Michael Jaffé, in Bernhart Schwenk and Bettina-Martine Wolder, eds., Kunst in der Republik Genua 1528-1815, exh. cat., Schirn Kunsthalle, Frankfurt, 1992: 65-66, discusses some of the possibilities. Additional provenance information is suggested by Pietro Boccardo ("Ritratti di Genovesi di Rubens e di van Dyck: contesto e identificazioni," in Susan J. Barnes and Arthur K. Wheelock, Jr., eds., Van Dyck 350, Hanover and London, 1994: 88, 97 note 41), who notes that Giorgio Balbi, in his article "Fatti e misfatti di un palazzo Balbi," Genova (1958): 29 note 7, indicates that he owned a lithograph by P. Vogt, published by Barozzi in Venice, that depicts Marchesa Balbi. This lithograph identifies the owner of the painting as Auguste de Sivry in Venice ("M.me la marquise Balbi de Genes. L'original appartient à Monsieur Auguste de Sivry à Venise"). Although the date of the lithograph is not known, this information seems to indicate that the painting was sold by the Balbi family to Auguste de Sivry before it entered the collection of Baron J.B. Heath.
[2] Provenance prior to Mellon is according to Anthony van Dyck, exh. cat., National Gallery of Art, Washington, D.C., 1990: 144.
[3] Mellon purchase date and date deeded to trust is according to Mellon records in NGA curatorial files and David Finley's notebook donated to the National Gallery of Art in 1977, now in the Gallery Archives.
..............................
Problem description »
Copy word for word the passage of the provenance notes from "[2] Provenance prior" to "the Gallery Archives.".

Data listing »
..............................
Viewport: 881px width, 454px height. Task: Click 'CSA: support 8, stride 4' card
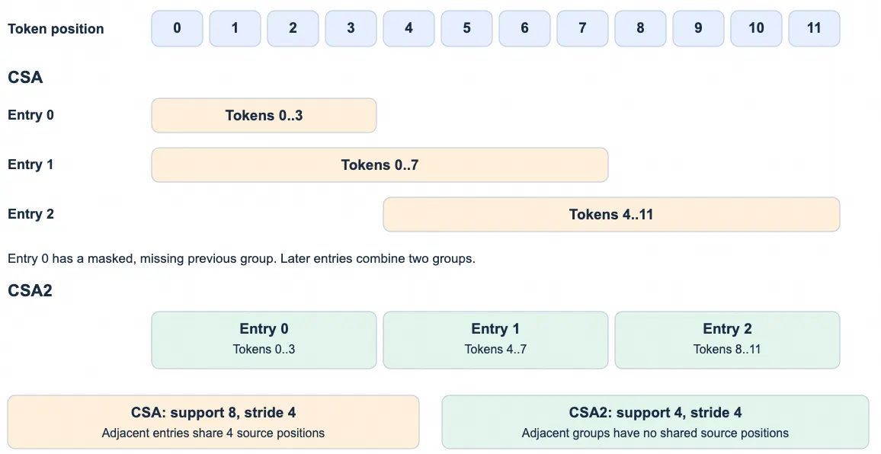point(213,422)
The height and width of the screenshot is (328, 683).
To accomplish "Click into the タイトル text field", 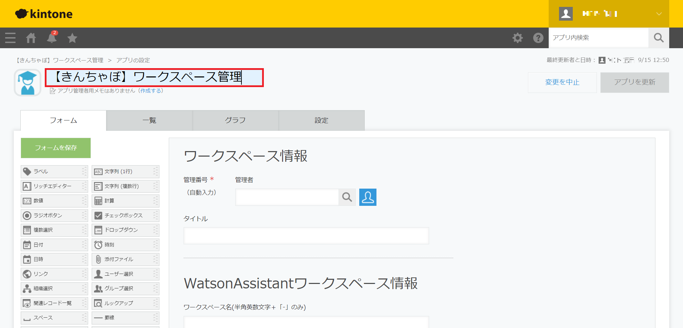I will click(306, 236).
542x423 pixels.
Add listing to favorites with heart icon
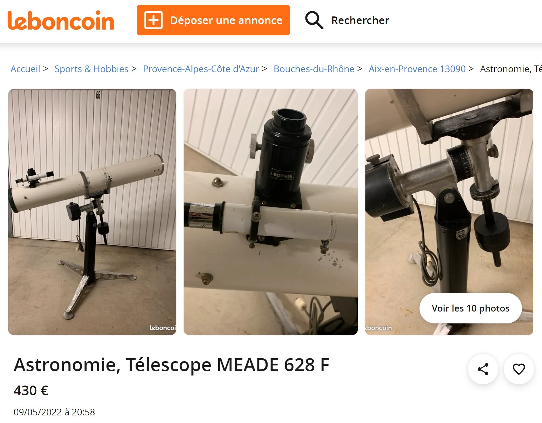[x=519, y=369]
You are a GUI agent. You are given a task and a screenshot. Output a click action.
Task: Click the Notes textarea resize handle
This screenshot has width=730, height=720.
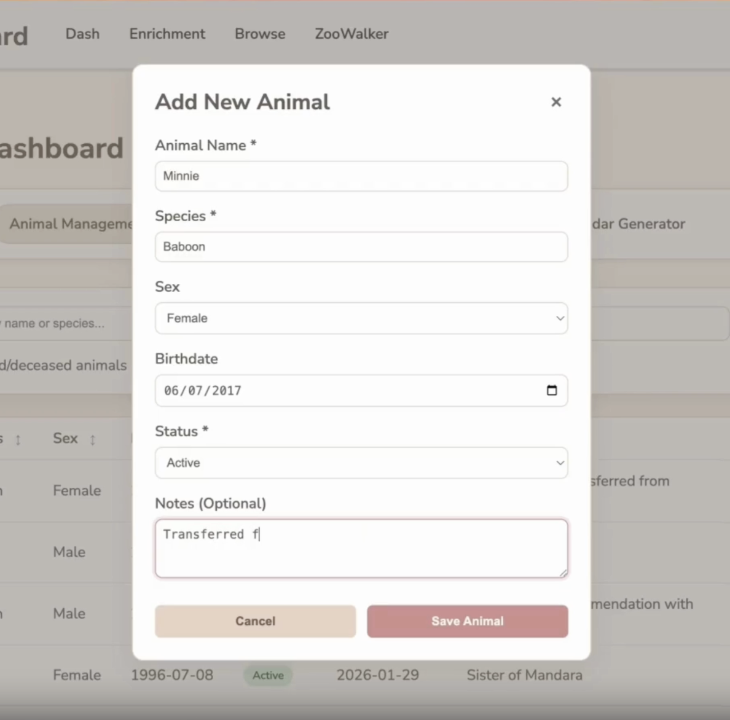tap(563, 573)
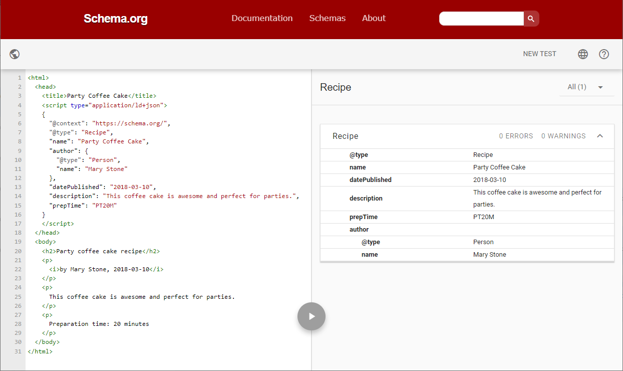The image size is (623, 371).
Task: Collapse the Recipe result card chevron
Action: (599, 136)
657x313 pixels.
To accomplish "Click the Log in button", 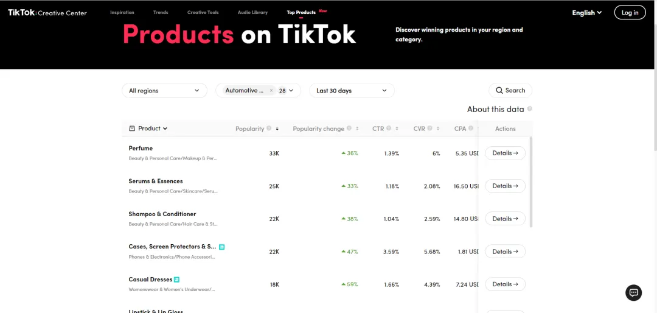I will click(630, 13).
..............................
The completed task »
[2] Provenance prior to Mellon is according to Anthony van Dyck, exh. cat., National Gallery of Art, Washington, D.C., 1990: 144.
[3] Mellon purchase date and date deeded to trust is according to Mellon records in NGA curatorial files and David Finley's notebook donated to the National Gallery of Art in 1977, now in the Gallery Archives.